为研究烟草中的硼转运机制,克隆了烟草硼外向转运体基因,并分析其表达特点。采用生物信息学的方法预测烟草硼外向转运体的开放阅读框,并通过PCR的方式克隆后测序验证；其相应蛋白质的结构特点亦用生物信息学手段分析。该基因在烟草不同组织和对不同处理响应的表达差异采用半定量RT-PCR的方法检测。结果显示克隆到烟草硼外向转运体NtNIP5;1的开放阅读框,全长894 bp,编码297个氨基酸,具有MIP家族典型的结构域HLNPSLTIA,GenBank登录号为KF611892。其蛋白质的二级结构以α-螺旋为主,有5个跨膜结构域。RT-PCR结果发现,NtNIP5;1在根和叶中均有表达,但在叶中表达水平较高； 6-BA、SA和ABA均可抑制其表达。

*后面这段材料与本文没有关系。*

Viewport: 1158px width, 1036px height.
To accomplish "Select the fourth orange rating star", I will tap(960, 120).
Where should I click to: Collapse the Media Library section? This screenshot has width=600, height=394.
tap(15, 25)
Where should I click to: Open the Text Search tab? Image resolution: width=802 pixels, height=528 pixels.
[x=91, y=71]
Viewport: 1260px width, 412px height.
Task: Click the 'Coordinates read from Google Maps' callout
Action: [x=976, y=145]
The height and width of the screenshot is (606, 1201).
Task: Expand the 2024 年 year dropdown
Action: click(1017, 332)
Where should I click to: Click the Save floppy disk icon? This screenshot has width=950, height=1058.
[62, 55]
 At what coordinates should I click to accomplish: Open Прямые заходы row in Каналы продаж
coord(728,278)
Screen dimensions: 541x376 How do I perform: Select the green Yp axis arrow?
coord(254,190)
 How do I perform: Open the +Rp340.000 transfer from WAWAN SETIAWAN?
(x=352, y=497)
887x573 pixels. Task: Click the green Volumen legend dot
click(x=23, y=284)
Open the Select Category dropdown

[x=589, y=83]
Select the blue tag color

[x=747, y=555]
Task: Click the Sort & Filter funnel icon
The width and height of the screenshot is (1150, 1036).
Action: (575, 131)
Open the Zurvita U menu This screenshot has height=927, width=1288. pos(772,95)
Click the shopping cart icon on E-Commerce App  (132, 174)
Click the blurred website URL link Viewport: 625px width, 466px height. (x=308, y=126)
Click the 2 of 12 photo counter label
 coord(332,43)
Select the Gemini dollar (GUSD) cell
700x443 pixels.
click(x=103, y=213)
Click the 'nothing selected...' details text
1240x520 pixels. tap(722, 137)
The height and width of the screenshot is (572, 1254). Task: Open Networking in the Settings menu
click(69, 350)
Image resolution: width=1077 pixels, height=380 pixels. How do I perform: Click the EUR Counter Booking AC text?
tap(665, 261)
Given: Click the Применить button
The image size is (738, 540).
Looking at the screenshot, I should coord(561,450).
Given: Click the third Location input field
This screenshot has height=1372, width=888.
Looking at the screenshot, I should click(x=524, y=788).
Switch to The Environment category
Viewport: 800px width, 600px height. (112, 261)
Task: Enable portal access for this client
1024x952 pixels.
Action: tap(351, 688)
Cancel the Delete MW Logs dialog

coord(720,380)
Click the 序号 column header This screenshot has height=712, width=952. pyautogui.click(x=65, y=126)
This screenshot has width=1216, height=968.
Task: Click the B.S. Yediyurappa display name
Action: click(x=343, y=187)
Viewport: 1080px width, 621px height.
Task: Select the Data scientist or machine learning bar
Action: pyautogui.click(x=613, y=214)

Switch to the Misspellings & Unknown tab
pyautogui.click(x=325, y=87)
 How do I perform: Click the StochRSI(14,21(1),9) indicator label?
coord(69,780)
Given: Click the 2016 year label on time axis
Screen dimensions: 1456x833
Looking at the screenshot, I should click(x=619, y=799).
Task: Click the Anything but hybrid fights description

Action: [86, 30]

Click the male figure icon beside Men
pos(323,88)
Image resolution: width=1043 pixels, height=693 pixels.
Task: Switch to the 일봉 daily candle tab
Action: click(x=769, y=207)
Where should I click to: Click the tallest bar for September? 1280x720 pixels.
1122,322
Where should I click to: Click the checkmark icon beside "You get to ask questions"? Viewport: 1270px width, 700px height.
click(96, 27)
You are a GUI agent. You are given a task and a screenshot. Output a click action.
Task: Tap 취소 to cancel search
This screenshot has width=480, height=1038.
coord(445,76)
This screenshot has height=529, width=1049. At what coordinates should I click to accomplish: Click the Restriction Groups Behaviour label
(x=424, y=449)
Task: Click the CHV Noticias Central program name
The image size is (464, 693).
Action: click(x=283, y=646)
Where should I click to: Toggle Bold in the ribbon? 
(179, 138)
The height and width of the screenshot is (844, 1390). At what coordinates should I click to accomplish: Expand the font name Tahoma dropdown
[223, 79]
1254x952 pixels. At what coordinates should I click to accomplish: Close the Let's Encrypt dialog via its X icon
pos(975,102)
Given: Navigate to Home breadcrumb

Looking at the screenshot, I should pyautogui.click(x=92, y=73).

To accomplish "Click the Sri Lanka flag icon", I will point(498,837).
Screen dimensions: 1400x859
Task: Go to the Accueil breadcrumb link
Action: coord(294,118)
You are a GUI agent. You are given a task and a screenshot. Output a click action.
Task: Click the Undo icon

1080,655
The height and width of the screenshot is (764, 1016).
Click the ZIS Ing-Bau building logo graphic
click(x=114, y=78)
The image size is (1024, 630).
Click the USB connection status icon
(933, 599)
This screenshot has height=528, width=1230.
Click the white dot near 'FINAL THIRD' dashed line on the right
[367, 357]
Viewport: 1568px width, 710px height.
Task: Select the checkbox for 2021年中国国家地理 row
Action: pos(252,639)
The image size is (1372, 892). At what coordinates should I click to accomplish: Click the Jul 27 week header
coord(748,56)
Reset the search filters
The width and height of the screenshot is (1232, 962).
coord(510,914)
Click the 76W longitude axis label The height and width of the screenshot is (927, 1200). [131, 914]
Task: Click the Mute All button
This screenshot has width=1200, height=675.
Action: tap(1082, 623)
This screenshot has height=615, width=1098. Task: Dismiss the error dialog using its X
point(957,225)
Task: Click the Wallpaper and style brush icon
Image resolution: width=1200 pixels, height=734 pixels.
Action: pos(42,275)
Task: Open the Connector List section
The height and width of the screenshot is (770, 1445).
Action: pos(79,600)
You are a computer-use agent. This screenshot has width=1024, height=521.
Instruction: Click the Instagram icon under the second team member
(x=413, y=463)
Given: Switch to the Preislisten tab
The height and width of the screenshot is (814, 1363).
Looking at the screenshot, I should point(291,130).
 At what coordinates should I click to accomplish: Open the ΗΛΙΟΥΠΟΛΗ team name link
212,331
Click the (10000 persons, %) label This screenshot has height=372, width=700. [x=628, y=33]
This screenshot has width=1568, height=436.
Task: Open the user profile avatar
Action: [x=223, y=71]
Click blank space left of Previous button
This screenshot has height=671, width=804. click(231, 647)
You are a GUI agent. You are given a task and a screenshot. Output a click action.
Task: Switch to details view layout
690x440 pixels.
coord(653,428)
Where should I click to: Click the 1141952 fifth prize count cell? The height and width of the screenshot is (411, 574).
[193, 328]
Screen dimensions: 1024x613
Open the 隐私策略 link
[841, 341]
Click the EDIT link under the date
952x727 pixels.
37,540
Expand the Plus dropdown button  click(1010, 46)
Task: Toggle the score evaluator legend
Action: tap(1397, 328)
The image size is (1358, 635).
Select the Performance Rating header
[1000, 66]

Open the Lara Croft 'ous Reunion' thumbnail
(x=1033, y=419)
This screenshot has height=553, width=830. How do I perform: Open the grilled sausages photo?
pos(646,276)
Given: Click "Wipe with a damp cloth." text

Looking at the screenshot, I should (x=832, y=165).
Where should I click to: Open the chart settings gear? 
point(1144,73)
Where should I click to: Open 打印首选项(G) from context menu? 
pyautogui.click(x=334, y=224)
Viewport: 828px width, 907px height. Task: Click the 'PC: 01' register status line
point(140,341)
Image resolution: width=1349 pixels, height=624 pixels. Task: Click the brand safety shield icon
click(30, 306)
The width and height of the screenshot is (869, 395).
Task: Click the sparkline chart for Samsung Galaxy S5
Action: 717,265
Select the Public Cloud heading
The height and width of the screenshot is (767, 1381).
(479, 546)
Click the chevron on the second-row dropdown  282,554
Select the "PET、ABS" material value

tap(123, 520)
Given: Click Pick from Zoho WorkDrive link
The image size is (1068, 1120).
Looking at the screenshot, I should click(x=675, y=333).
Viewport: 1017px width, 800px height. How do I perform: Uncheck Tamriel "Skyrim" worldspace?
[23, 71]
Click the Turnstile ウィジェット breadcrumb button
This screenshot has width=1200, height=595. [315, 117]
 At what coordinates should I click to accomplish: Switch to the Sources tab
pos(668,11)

Cloning and Expression Analysis of Boron influxTransporter NIP5;1 from Nicotiana tabacum

To understand the mechanism of boron transportation in tobacco, the boron influx transporter gene was cloned in Nicotiana tabaccum, and its expression was analyzed. The open reading frame (ORF) of boron influx transporter was predicted by biology informatics methods, and cloned by PCR technique, verified by sequencing. Its structure was also predicted by biology informatics methods. Semi-quantitative RT-PCR was used to monitor its expression levels in different tissues of tobacco with different treatments. Results showed that the complete ORF sequence of tobacco influx boron transporter, NtNIP5;1 was cloned. Its ORF contains 894 bp, encodes 297 amino acids and includes MIP protein signature sequence HLNPSLTIA. GenBank accession number is KF611892. Its protein consists of α-helix mainly in secondary structure, and was composed of five transmembrane domains. Results of RT-PCR showed that NtNIP5;1 were expressed in roots and leaves, and showed higher levels in leaves. Its expression was inhibited by 6-BA, SA and ABA.